Ce jour-là je me suis tenue mains sur les hanches plus longuement qu'à l'accoutumée, désorientée de ce que la vague de raideur soit si haute et m'attendant à être emportée à n'importe quel moment. J'étais frôlée par le noir de toutes parts, l'équilibre n'avait plus rien d'évident.
Dos au rideau, face à moi réfléchie en huit exemplaires, vacillante sur des talons noirs bien trop hauts pour mon état, blouse boutonnée de haut en bas.
Opté pour le statique, faire des efforts pour ne pas montrer à quel point je tournais, les pieds bien écartés pour avoir de l'appui, jambes légèrement fléchies, bassin basculé vers l'avant, j'ai défait mes boutons un par un en faisant des cercles avec mon cul, écarté les pans de ma blouse pour bien montrer mes seins avec lesquels je jouais, complaisante.
Pas moyen de rester comme ça éternellement, il allait fatalement falloir risquer quelques pas.
Juste au-dessus de ma tête, un écran suspendu par des chaînes diffusait un mauvais porno, je pouvais mater les reflets du film, toujours le même, Connard Ier ne pensait jamais à le changer.
Prince proposait un truc comme: And let me do you like you wonna, and let me do you like you wonna be done. Gino l'a interrompu:
– Et voici maintenant, pour le plaisir des yeux, l'incomparable Lucy; allez Lucy, danse pour nous.
Il a débité quelques douteuses infamies sur un ton de forain langoureux, il s'était toujours refusé à m'appeler par mon vrai prénom pendant les tours de piste. Ça ne lui semblait pas convenable, subtilité de plouc.
J'en étais à me caresser le ventre, j'avais gardé mon slip et je rentrais une main dedans, je la ressortais, je me retournais… Mais je n'avais toujours pas changé de place, et je redoutais le moment où il allait falloir me baisser pour faire descendre ma culotte, lever une jambe puis l'autre… Petite crise d'angoisse. Heureusement, les gestes me venaient sans crise de trou blanc. Ça m'arrivait parfois, ne plus savoir quoi faire, soudaine perplexité: qu'est-ce que je fous là, qu'est-ce que je montre maintenant? Je le savais pourtant, qu'il ne fallait pas trop fumer-boire pendant le travail. Mais je n'étais pas fille à tirer leçon des expériences.
Inspiration subite, je me suis laissée tomber sur le pouf qui était au milieu de la scène, les jambes balayant l'air en de vagues mouvements, j'ai attrapé mon cul à deux mains pour le faire un peu bouger de gauche à droite.
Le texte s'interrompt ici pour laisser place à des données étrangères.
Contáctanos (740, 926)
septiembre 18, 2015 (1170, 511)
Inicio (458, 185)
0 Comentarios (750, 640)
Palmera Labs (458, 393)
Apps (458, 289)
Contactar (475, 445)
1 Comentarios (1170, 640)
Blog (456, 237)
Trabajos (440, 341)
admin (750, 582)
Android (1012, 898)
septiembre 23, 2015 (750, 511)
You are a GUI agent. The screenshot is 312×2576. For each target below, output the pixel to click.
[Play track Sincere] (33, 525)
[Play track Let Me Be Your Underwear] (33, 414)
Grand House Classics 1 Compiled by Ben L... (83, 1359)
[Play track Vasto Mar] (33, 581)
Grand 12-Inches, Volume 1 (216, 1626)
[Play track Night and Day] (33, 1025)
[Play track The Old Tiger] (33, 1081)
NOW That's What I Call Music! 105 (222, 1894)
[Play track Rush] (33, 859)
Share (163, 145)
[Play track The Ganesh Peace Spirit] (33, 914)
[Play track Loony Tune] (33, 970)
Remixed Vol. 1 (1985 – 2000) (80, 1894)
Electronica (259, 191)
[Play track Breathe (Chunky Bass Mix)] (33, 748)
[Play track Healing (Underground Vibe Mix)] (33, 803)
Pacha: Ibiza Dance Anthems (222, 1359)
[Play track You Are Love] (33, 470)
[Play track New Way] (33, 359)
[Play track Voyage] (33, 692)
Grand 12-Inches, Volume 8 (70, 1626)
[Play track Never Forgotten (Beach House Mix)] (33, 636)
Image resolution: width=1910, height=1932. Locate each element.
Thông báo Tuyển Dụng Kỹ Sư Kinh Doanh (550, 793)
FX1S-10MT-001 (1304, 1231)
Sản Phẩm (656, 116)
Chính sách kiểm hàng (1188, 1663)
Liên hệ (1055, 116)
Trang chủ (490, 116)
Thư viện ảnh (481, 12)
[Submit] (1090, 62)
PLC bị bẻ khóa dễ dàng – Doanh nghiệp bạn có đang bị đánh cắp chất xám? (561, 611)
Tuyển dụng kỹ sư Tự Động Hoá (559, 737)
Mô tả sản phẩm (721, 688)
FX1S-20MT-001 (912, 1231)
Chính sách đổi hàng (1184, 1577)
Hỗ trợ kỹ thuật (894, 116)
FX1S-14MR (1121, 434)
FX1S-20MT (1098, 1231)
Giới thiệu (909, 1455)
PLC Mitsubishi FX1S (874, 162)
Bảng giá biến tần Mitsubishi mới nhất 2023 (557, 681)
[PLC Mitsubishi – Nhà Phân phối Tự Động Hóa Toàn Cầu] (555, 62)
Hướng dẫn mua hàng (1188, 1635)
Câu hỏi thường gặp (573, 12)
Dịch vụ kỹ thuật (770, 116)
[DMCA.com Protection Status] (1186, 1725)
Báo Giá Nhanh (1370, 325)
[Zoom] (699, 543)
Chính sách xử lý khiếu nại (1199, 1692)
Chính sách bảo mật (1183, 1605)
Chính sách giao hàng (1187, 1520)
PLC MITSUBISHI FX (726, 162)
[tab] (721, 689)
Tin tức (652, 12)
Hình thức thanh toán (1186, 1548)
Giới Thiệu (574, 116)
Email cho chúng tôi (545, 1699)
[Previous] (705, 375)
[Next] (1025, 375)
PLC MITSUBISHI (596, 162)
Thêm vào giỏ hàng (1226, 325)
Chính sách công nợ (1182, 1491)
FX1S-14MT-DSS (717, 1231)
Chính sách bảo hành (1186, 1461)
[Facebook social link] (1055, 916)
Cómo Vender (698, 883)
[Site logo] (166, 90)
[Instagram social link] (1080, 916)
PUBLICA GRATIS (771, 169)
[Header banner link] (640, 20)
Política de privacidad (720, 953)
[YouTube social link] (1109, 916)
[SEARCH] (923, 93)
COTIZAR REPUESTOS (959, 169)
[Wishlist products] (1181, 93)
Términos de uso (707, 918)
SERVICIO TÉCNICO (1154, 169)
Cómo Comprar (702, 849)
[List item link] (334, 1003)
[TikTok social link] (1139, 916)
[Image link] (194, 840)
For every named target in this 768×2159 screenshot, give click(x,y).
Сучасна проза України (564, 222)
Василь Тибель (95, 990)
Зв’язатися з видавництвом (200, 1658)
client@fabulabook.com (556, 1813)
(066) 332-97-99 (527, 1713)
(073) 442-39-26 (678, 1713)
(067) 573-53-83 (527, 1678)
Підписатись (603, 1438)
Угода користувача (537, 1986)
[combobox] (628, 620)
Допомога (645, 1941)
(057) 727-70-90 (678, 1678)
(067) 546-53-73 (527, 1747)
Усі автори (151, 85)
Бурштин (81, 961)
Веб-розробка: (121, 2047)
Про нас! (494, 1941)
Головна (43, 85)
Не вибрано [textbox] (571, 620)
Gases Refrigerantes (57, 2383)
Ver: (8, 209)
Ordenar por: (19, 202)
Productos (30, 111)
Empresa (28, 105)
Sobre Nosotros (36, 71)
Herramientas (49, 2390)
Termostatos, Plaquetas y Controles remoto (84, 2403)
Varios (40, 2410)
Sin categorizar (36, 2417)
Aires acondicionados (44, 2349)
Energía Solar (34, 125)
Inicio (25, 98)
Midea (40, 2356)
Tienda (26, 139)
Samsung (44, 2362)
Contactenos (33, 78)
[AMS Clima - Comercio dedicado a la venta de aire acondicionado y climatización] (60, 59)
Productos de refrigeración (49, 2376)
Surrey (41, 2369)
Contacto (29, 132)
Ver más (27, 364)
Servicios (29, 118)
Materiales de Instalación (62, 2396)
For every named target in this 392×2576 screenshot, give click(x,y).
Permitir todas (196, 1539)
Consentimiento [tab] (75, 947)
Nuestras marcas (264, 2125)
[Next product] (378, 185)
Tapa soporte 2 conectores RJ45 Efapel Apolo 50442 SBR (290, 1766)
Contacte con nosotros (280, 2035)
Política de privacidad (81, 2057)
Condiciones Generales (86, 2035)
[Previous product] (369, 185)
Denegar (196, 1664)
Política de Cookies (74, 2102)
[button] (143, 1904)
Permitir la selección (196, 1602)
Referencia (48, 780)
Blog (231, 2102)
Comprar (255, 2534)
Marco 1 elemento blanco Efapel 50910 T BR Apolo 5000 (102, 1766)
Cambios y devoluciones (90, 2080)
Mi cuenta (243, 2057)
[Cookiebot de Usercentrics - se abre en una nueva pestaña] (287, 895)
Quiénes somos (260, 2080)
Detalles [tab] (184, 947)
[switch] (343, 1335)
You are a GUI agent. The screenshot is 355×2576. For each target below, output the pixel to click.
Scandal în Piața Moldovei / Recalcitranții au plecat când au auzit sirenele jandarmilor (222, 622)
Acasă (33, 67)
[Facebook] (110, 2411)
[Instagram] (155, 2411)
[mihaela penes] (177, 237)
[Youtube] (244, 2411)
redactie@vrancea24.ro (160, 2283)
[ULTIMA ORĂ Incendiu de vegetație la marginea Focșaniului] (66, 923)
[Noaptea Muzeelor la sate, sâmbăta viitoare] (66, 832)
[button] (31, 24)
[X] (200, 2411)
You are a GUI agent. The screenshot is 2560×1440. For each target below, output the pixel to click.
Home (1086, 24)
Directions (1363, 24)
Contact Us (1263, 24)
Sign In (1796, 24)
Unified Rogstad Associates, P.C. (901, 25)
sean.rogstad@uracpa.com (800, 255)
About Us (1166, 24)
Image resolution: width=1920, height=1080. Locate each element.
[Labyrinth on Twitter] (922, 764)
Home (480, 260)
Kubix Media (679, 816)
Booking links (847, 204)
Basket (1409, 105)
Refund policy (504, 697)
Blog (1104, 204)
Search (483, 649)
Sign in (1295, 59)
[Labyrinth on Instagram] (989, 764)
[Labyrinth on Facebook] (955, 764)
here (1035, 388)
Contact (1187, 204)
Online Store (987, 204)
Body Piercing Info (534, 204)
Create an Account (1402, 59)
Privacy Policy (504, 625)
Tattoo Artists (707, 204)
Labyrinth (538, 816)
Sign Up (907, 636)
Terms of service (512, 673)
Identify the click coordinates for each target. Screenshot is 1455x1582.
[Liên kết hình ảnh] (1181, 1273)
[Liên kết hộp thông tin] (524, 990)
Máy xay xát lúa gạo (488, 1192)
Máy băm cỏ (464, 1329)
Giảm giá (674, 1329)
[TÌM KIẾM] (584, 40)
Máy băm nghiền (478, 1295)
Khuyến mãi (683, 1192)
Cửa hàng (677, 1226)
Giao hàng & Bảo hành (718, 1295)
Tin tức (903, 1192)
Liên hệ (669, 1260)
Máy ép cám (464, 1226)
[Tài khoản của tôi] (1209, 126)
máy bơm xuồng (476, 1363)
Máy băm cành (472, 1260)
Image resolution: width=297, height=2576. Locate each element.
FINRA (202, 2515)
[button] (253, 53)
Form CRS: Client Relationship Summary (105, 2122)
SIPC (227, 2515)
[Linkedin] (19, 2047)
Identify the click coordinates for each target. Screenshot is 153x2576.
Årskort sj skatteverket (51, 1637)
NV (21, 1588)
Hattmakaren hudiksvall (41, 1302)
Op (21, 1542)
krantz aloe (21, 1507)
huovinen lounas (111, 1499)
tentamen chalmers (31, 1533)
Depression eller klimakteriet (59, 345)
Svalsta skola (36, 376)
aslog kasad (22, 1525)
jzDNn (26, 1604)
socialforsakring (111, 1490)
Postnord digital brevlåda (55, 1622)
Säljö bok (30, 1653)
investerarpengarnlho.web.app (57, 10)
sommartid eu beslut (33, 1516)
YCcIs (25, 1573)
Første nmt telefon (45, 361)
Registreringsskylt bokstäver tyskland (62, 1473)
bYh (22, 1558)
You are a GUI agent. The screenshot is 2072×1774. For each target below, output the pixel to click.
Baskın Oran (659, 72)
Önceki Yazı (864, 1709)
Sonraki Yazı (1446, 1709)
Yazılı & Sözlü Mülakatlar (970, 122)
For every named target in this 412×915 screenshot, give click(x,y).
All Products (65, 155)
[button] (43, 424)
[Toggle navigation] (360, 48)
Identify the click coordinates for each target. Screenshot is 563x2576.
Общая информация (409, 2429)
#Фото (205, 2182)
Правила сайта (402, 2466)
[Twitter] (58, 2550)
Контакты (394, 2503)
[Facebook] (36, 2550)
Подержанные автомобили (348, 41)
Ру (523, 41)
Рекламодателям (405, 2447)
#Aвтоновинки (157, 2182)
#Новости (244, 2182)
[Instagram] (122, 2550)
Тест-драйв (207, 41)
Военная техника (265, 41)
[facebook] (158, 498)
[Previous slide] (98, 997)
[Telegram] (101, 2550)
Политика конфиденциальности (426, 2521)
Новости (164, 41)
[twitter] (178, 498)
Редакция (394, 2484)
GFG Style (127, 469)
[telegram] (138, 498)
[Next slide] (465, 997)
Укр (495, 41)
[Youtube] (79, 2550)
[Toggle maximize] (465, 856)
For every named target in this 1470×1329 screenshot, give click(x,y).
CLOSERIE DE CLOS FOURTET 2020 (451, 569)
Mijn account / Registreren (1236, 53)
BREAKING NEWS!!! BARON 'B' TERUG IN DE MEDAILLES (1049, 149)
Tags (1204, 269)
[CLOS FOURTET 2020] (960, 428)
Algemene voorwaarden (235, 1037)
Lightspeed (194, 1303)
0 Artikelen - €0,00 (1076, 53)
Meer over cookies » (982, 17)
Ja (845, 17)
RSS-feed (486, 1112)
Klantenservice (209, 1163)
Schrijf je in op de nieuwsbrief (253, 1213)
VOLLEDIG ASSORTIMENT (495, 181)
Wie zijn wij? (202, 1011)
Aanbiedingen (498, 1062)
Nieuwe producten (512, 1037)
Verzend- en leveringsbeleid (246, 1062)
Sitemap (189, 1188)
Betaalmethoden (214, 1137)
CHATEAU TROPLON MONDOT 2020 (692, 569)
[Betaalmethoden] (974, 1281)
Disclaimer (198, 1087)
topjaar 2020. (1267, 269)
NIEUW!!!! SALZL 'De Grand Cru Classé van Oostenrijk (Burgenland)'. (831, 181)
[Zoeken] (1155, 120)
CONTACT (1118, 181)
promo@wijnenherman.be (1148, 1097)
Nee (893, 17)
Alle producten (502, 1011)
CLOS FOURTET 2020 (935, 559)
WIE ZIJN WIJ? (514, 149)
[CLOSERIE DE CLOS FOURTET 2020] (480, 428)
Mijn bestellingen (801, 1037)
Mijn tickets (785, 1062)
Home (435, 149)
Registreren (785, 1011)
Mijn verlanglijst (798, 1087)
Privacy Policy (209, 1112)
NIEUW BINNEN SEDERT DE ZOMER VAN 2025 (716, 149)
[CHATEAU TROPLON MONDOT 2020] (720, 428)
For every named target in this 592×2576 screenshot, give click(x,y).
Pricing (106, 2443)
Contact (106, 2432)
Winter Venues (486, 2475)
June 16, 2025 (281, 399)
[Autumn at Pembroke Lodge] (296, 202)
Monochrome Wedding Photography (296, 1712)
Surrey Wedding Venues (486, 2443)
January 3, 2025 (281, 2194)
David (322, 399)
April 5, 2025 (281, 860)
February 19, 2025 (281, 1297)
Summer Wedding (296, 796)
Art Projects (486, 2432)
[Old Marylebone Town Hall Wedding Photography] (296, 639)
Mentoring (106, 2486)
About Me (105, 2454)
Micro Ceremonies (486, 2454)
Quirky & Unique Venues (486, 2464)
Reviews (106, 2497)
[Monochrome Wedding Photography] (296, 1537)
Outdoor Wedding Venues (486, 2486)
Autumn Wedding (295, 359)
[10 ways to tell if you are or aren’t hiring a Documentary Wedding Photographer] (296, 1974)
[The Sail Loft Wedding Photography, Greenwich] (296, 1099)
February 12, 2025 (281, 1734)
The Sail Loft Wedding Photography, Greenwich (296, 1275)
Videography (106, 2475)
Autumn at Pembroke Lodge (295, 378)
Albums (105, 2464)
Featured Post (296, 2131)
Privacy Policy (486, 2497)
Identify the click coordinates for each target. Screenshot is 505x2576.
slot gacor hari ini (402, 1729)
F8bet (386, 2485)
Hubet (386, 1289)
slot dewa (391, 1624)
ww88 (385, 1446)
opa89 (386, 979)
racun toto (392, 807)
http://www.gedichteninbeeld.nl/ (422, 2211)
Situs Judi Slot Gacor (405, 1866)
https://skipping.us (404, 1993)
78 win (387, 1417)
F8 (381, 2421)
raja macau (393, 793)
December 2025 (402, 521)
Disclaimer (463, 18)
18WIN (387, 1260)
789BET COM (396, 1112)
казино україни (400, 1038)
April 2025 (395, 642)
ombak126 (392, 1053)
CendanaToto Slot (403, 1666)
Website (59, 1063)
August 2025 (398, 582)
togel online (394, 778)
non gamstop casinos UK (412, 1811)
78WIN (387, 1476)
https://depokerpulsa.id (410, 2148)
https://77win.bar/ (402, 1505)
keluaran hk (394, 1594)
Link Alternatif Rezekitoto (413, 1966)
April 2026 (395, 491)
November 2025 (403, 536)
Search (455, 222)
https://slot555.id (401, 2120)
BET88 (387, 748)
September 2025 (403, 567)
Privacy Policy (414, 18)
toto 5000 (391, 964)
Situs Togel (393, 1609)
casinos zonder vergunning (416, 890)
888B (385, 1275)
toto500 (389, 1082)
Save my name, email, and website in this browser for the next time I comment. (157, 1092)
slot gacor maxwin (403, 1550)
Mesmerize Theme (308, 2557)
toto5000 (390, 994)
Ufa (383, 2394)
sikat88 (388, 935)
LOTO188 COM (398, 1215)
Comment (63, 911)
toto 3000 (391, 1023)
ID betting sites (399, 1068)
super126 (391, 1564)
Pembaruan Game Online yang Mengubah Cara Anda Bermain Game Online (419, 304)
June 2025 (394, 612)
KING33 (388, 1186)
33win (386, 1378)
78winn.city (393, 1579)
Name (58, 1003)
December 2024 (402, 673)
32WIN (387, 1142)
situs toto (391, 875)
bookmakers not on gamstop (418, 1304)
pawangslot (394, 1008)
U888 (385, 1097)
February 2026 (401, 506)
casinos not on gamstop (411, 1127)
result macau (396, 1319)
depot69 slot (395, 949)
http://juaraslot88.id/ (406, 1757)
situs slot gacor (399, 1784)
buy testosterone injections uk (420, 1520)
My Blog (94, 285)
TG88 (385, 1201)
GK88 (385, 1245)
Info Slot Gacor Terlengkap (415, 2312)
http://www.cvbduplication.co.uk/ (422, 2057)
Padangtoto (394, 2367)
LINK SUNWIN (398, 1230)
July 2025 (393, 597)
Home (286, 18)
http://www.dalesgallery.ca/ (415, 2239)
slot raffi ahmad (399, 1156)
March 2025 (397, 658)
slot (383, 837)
J'ai vu un deuxième rideau s'ouvrir, j'aurais parié que c'était Gino l'Embrouille qui venait vérifier que je ne déconnais pas. Je me suis mise à quatre pattes, la tête enfouie dans mes avant-bras, je dodelinais de l'arrière-train, j'avais trouvé une chouette position pas fatigante. Je me suis allongée sur le dos, surtout ne pas vomir, et pas non plus dormir, mais faire glisser son slip jusqu'aux chevilles, le laisser tomber, relever les genoux à la poitrine pour bien dévoiler mon machin rose.
Je suis revenue à quatre pattes jusqu'au centre de la piste, en espérant que ça faisait petite chienne et non soûlarde, puis à genoux, puis debout. J'ai à peine titubé, il n'y avait finalement pas de quoi paniquer. C'était la drogue douce, qui collait le doute là où il n'avait pas lieu de sévir.